Generalizable AI predicts immunotherapy outcomes across cancers and treatments

Immune checkpoint inhibitors have become standard care across many cancers, but most patients do not respond. Predicting response remains challenging due to complex tumorimmune interactions and the poor generalizability of current biomarkers and models. Predictors such as tumor mutational burden, PD-L1 expression, and transcriptomic signatures often fail across cancer types, therapies, and clinical settings. There is a clear need for a robust, interpretable model that captures shared immune response principles and adapts to diverse clinical contexts. We present C ompass , a foundation model for predicting immunotherapy response from pan-cancer transcriptomic data using a concept bottleneck architecture. C ompass encodes tumor gene expression through 44 biologically grounded immune concepts representing immune cell states, tumor-microenvironment interactions, and signaling pathways. Trained on 10,184 tumors across 33 cancer types, C ompass outperforms 22 baseline methods in 16 independent clinical cohorts spanning seven cancers and six immune checkpoint inhibitors, increasing precision by 8.5%, Matthews correlation coefficient by 12.3%, and area under the precision-recall curve by 15.7%, with minimal or no additional training. The model generalizes to unseen cancer types and treatments, supporting indication selection and patient stratification in early-phase clinical trials. Survival analysis shows that C ompass -stratified responders have significantly longer overall survival (hazard ratio = 4.7, p < 0.0001).
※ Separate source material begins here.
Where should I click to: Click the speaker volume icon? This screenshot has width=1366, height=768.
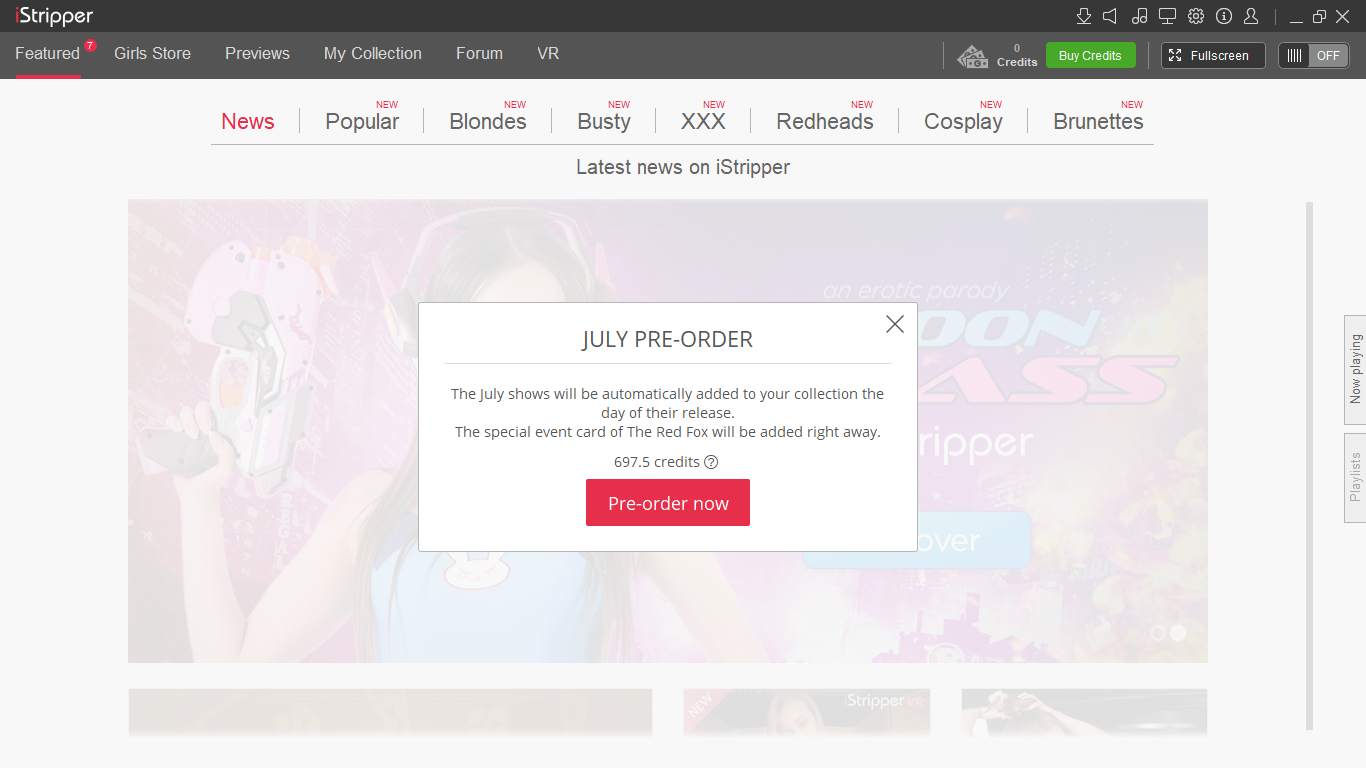pos(1110,16)
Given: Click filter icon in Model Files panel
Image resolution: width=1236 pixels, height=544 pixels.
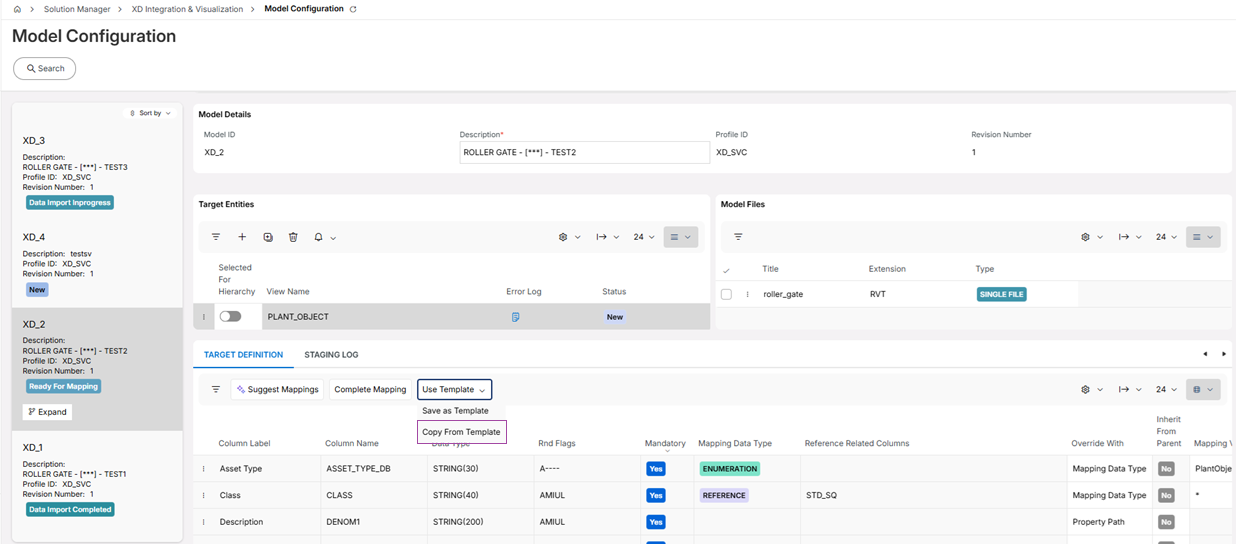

Personalized response maps link gene expression to immune concepts, revealing distinct mechanisms of response and resistance. For example, among immune-inflamed non-responders, C ompass identifies distinct resistance programs involving TGF- β signaling, endothelial exclusion, CD4+ T cell dysfunction, and B cell deficiency. By combining mechanistic interpretability with transfer learning, C ompass provides mechanistic insights into treatment response variability, supports clinical decision-making, and informs trial design.